Le respect! S’il y en avait sur cette terre un peu plus, beaucoup de guerres ne verraient jamais le jour. Pourquoi les conflits surgissent-ils entre nous deux? Principalement pour une chose: toi ou moi, ou les deux, nous n’avons pas reconnu l’autre tel qu’il se présentait.
Qui es-tu, toi qui te tiens devant moi? Un homme, une femme… Un être vivant… Une tête, un coeur, un corps… Un être de chair et d’esprit… Quelqu’un qui a des sentiments, qui vit des émotions… Tu es là avec ta souffrance, tes souffrances. Tu es là devant moi avec toute ta liberté. Et qui dit liberté, dit aussi droit de prendre la parole, droit d’avoir une opinion, droit d’être reconnu comme tu es… Tu es là devant moi, avec tes expériences de vie personnelle, ton histoire à toi. Mais tu ne serais rien, rien que ta soif, rien que ta pauvreté, que je devrais m’incliner devant toi comme je rends hommage aux hommes et aux femmes de grande envergure.
Tu peux autant que moi, autant que les autres, fouler le sol de la planète. Tu viens de quelque part et tu as droit de te trouver quelque part; tu as droit à une patrie. Il est normal _ au sens que c’est une norme _que tu aies un travail qui te permette d’apporter ta contribution à l’édification du monde. Tu as droit de rassasier ta faim et de dormir décemment.

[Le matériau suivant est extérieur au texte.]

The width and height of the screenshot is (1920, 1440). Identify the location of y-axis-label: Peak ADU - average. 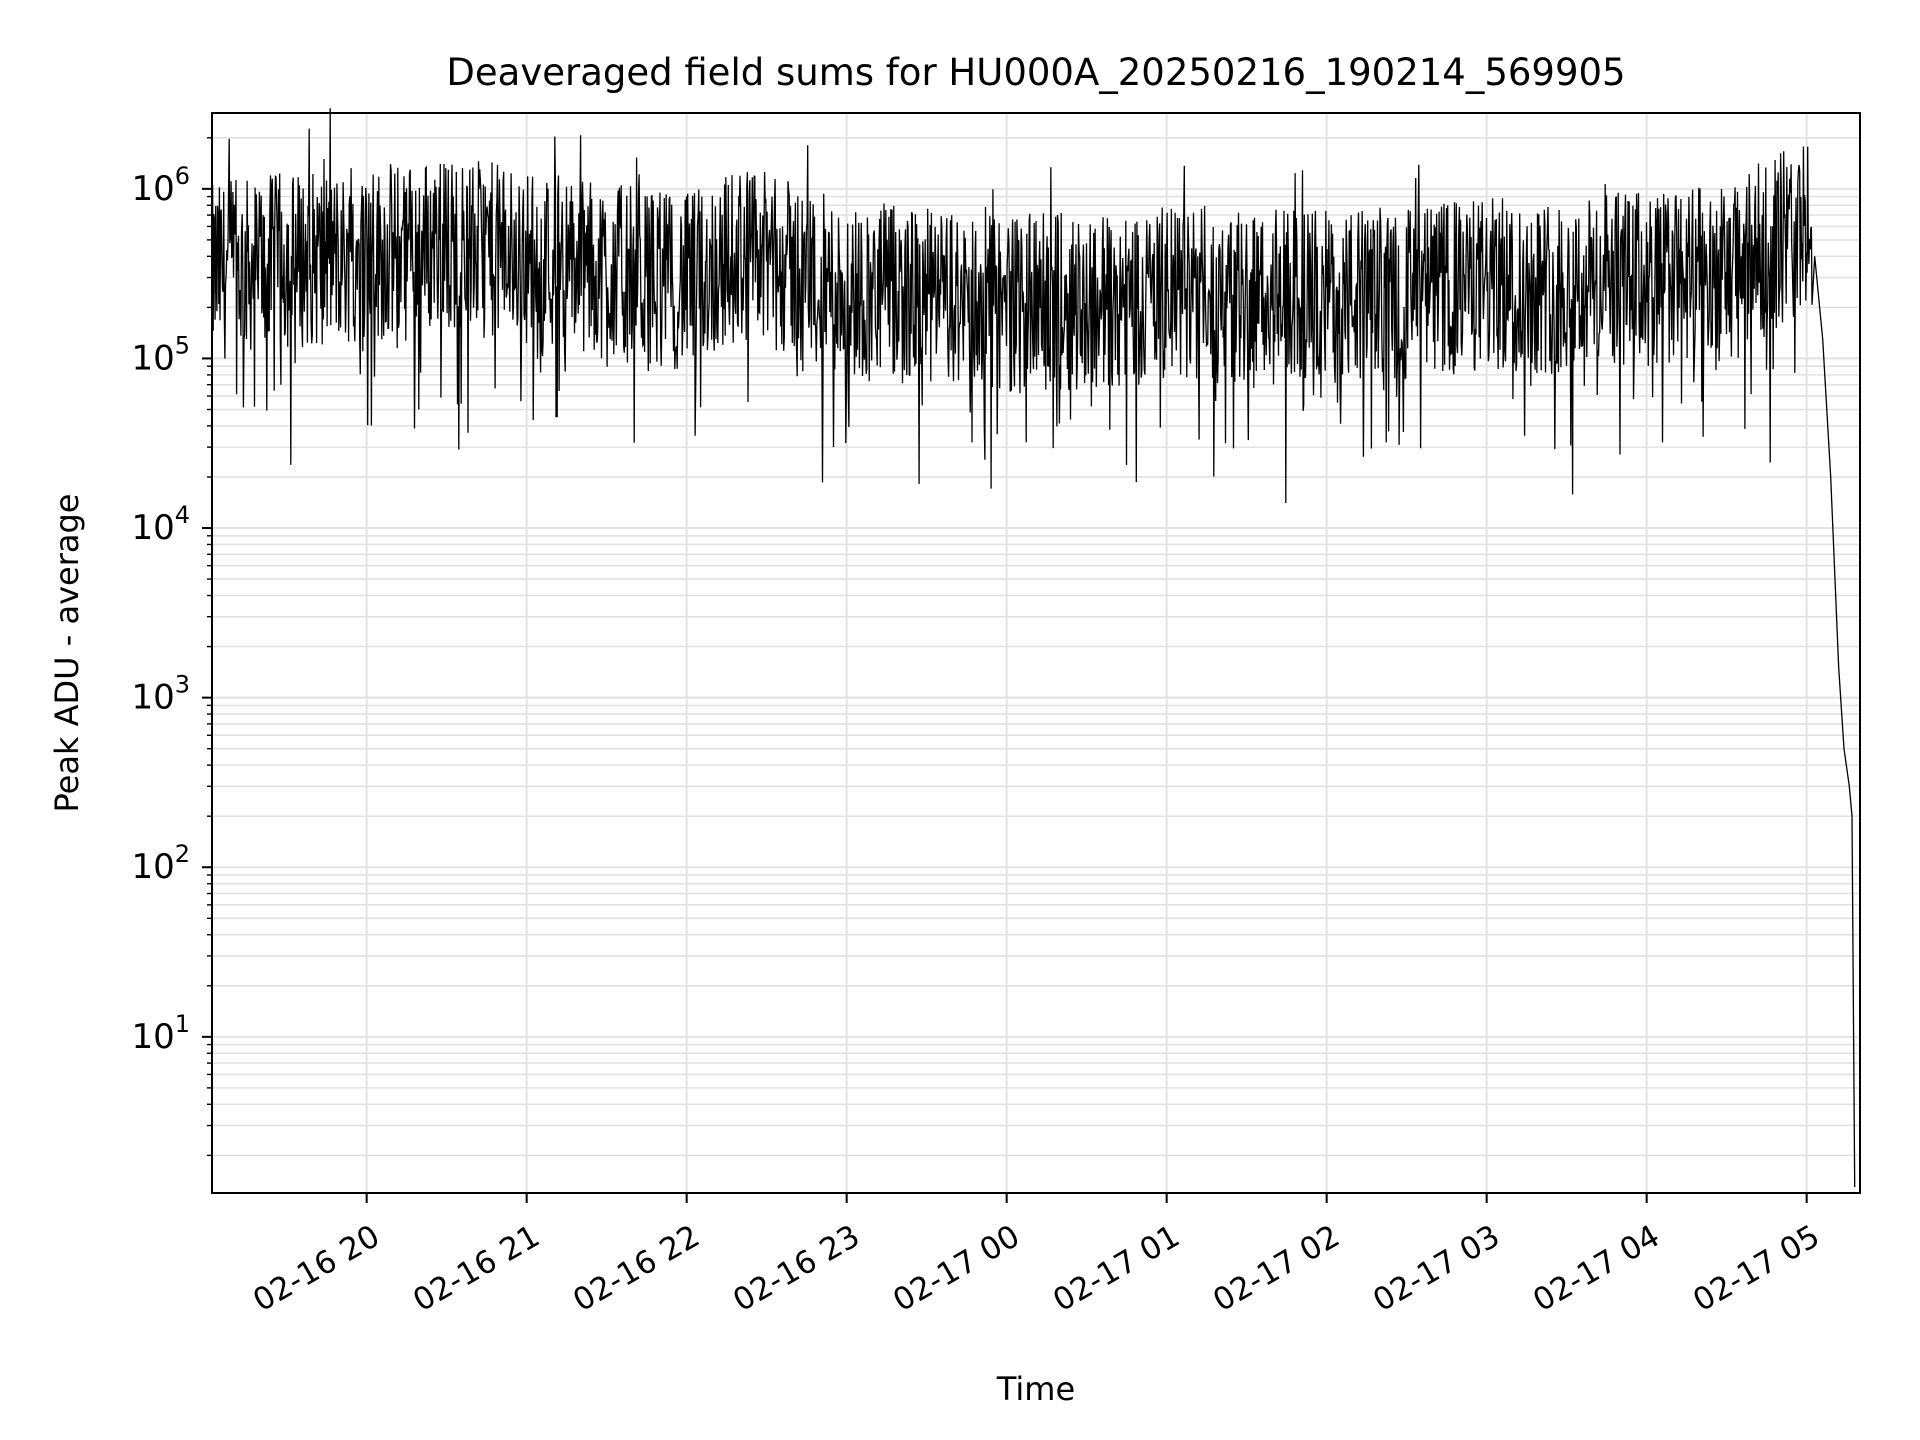
(67, 654).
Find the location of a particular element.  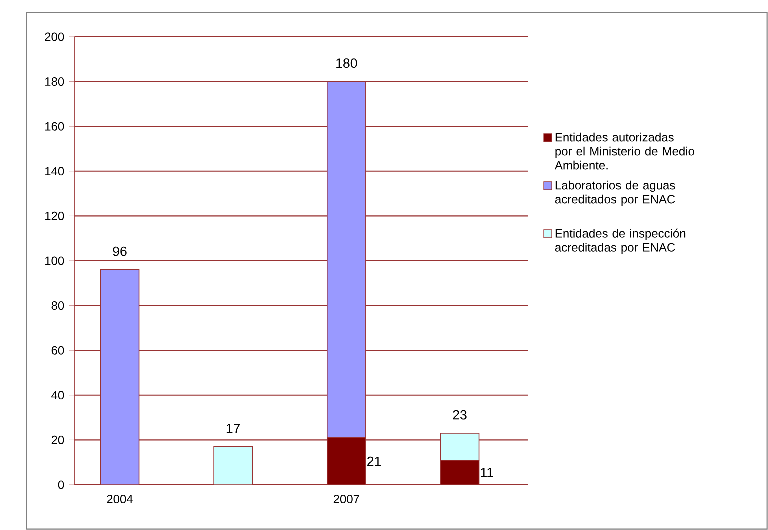

y-tick-label: 100 is located at coordinates (55, 261).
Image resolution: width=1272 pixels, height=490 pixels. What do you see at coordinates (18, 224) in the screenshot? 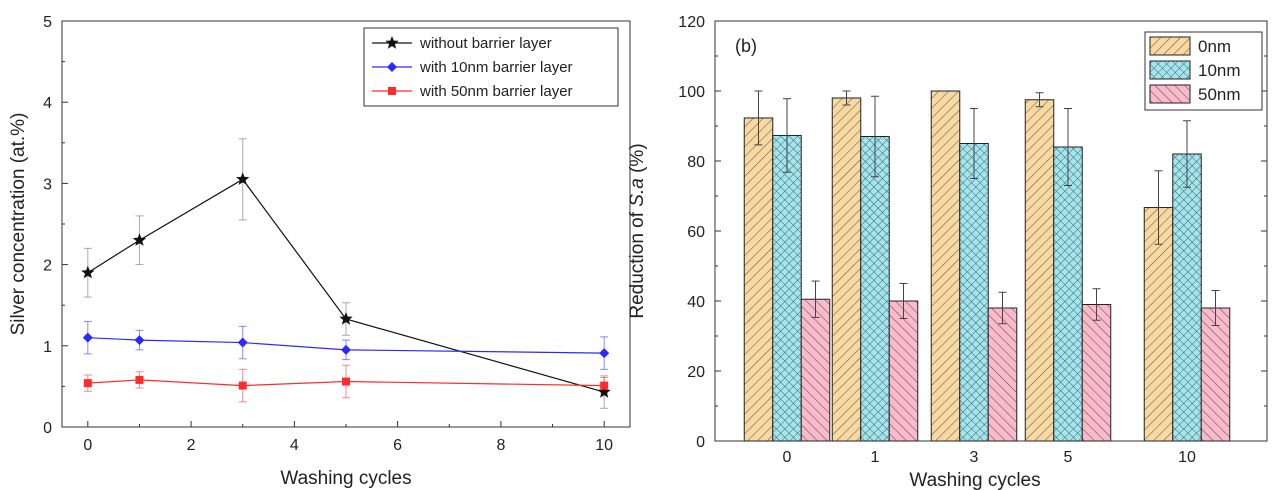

Tu as droit à la gratuité de l’amour et du bonheur. «Je serais incapable de m’intéresser aux Droits de l’homme, affirme Guy Aurenche, si je n’éprouvais pas, au plus profond de moi, et d’abord, la certitude que chacun de nous est tendu vers la beauté, la sagesse, le bonheur. Que nous n’y parvenions pas toujours n’enlève rien à notre désir.» (Guy AURENCHE, La dymanique des Droits de l’homme, Paris, Desclée de Brouwer, 1998, p. 19) Ce peut paraître paradoxal, mais tu as droit à la gratuité, qu’on s’adresse à toi au-delà de tes valeurs. Pour rien, seulement parce que c’est toi…
Qui suis-je pour te refuser d’être ce que tu es? Qui suis-je pour m’installer au-dessus de toi en maître et en puissant, en considérant que tu ne mérites pas d’attention? Quand je te croise, il n’est pas nécessaire que nous devenions des amis, mais je ne peux t’interdire d’emprunter le trottoir où je marche. Je ne peux ni croire ni dire ni même penser que tu n’es pas un être humain.
La politesse que j’ai pour toi dessine la chorégraphie du respect que je dois te porter. Souvent, nous levons le nez sur les règles de politesse. Nous les trouvons affectées. Elles favoriseraient les rapports artificiels. Nous les accusons de nourrir l’hypocrisie. Il peut y avoir du vrai dans de telles affirmations. Mais, fondamentalement, la politesse nous permet de nous respecter l’un et l’autre. Elle veut nous faire reconnaître la grandeur des relations humaines et créer entre nous des échanges de qualité. La présence de l’autre nous est toujours offerte comme un don, l’occasion d’accéder à un mystère qui révèle le nôtre, un temps de partage de nos richesses respectives.
Dans mon enfance, ma mère m’a appris à ne jamais rire ou ridiculiser les gens qui croisent ma route. Elle disait: «C’est peut-être Jésus.» J’ai appris alors à reconnaître le Christ dans toute personne. Mais le Christ m’a appris à son tour à donner toute leur importance aux personnes, qu’elles me renvoient ou non à lui. Chaque être a droit à mon attention, dans ma foi comme au delà de celle-ci. C’est une des grandeurs du christianisme que de donner tout son poids à toute réalité créée, et surtout à toute personne humaine. Dieu regarde le coeur et son regard nous invite à dépasser les apparences.